Photosystem II core phosphorylation and photosynthetic acclimation require two different protein kinases

Illumination changes elicit modifications of thylakoid proteins and reorganization of the photosynthetic machinery. This involves, in the short term, phosphorylation of photosystem II (PSII) and light-harvesting (LHCII) proteins. PSII phosphorylation is thought to be relevant for PSII turnover(1,2), whereas LHCII phosphorylation is associated with the relocation of LHCII and the redistribution of excitation energy (state transitions) between photosystems(3,4). In the long term, imbalances in energy distribution between photosystems are counteracted by adjusting photosystem stoichiometry(5,6). In the green alga Chlamydomonas and the plant Arabidopsis, state transitions require the orthologous protein kinases STT7 and STN7, respectively(7,8). Here we show that in Arabidopsis a second protein kinase, STN8, is required for the quantitative phosphorylation of PSII core proteins.
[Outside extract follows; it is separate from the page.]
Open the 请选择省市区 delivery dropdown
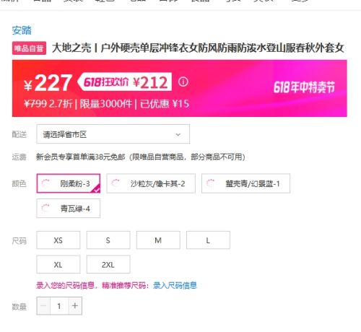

However, PSII activity under high-intensity light is affected only slightly in stn8 mutants, and D1 turnover is indistinguishable from the wild type, implying that reversible protein phosphorylation is not essential for PSII repair. Acclimation to changes in light quality is defective in stn7 but not in stn8 mutants, indicating that short-term and long-term photosynthetic adaptations are coupled. Therefore the phosphorylation of LHCII, or of an unknown substrate of STN7, is also crucial for the control of photosynthetic gene expression.